Providing further rationale for use of the proposed 2 intracluster correlation sample size formula is the strong possibility that use of the posttest-only sample size formula when planning a pretest-posttest nested cross-sectional trial will underestimate the sample size needed to obtain a desired level of statistical power in a GEE time × condition analysis. Consider the ratio (r) of variances under the respective designs, var(d) based upon Equation 7 divided by var(d) based upon Equation 4. A ratio near 1 indicates that the formula for the posttest-only design is a good substitute for the pretest-posttest design formula. Figure 2 shows that generally r > 1 indicating that use of the posttest-only formula underestimates the required sample size. Using results for past 30-day alcohol use and m = 15, r ranges from 1.37 (corresponding to the highest value of power in the ellipse of Fig. 1) to 1.47 (based upon GEE estimates of intracluster correlations) to 1.56 (corresponding to lowest power). Figure 2 indicates that, in the case of (α0 = 0.0210, α1 = 0.0250), r < 1 only when m ≥ 30; note m = 30 and α0 = 0.0210 gives ϕ = 1.61, a relatively large design effect. Comparatively, the observed design effect for past 30-day use, calculated as ϕ = 1 + α^0(m1), where m is the average number of youth from a community sampled at a timepoint, was 1.46. The fact that past 30-day use had the largest design effect among the 9 measures in the national evaluation suggests that observing a sufficiently large design effect in any cluster trial such that r ≤ 1 appears unlikely.

FIGURE 2.

FIGURE 2

Ratio of variances of intervention effect from pretest–posttest to posttest-only design by sample size for 3 values for pairs of within-time and between-time intracluster correlations.

DISCUSSION

The utility of any sample size formulae for cluster unit trials depends upon the availability of intracluster correlation estimates for various outcomes. Given their typically high cost, many cluster trials enroll a small number of clusters. However, in many government and foundation-sponsored programs, such as the national evaluation, the resources available for the evaluation of the program may be distinct from funds for implementing the intervention, so a moderately large number of clusters may be studied. These larger studies offer a unique opportunity to report on the magnitude and precision of intracluster correlation estimates for health behavior outcomes.

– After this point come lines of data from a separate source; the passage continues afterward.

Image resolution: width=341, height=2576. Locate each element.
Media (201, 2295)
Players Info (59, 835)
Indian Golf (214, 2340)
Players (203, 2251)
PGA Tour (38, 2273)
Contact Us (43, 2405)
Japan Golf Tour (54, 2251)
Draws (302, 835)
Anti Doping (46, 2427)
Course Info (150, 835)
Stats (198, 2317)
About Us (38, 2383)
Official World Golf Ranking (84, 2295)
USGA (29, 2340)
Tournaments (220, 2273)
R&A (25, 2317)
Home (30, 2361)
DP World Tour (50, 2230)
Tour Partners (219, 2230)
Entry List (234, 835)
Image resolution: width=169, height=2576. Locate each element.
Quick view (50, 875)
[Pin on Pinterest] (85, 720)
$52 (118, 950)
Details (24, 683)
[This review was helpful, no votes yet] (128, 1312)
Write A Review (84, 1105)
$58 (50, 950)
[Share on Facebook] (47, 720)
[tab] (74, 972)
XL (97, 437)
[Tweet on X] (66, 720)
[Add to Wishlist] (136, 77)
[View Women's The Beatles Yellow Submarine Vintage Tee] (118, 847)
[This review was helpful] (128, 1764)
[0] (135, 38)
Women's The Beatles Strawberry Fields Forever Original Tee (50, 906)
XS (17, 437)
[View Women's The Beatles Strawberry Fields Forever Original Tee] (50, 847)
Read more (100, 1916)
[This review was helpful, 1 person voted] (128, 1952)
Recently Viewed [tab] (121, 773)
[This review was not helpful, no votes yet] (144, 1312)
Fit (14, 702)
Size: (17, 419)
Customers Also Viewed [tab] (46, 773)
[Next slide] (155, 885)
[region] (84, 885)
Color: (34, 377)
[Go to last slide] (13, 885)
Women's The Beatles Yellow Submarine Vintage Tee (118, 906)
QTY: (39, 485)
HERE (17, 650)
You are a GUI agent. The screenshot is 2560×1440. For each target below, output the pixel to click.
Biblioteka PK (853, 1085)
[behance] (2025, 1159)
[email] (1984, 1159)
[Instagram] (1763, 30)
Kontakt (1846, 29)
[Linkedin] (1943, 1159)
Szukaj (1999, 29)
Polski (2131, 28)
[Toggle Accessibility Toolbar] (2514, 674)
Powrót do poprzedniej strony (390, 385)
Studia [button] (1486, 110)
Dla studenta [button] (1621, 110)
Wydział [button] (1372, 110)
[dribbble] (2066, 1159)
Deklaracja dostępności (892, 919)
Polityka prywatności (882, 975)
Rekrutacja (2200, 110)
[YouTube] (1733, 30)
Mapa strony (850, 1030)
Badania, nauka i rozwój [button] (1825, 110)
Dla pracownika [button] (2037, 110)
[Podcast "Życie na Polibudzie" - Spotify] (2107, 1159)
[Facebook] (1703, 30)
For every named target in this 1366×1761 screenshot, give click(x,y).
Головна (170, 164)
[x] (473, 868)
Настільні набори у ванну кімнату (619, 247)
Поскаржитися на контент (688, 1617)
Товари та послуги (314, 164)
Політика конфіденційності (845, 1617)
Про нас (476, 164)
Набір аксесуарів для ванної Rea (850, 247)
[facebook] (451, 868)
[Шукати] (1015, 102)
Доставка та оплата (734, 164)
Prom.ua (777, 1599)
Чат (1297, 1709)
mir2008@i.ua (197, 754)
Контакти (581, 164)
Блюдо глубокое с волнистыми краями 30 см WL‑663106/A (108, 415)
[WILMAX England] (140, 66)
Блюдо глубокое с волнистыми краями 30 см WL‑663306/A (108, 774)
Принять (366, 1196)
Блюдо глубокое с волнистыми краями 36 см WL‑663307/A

Relative to equivalent general power methods for GEE,21 the sample size formulae for a time × condition analysis of binary outcomes presented in this paper are easy to apply. This article emphasized sample size formulae based upon a planned GEE analysis using a logit link, whereas Preisser et al12 emphasized similar formulae based upon an identity link. As a rule, the choice of sample size formula should be based upon the planned statistical analysis. However, because the 4-parameter interaction model in Equation 6 places no structure on the 4 time × condition probabilities, correlation estimates obtained with the logit link model (eg, those in Table 3) may be used in sample size formula in equation 8 for a planned logit analysis or in Formulae 3 and 9 of Preisser et al12 for an analysis using the identity link. The difference in the respective formulae pertains to a difference in the definition of the effect of interest as a contrast of logits, or a contrast of proportions. Applying the formula based upon the identity link would have given n = 50 communities per condition in the previous section instead of n = 48; it is not always the case that larger sample sizes will be required for the identity link.

One practical obstacle in applying the proposed sample size methods is that information regarding variances of intracluster correlations (usually, in the form of confidence intervals or standard errors) are only occasionally published, and it seems less realistic that covariances of the 2 types of intracluster correlation will be available. If the 2 intracluster correlations are approximately equal, the problem may be circumvented by conducting a sensitivity analysis of power using the pretest-posttest formula under the assumption that α ≡ α0 = α1; in this case, knowledge of a single intracluster correlation and its standard error are sufficient.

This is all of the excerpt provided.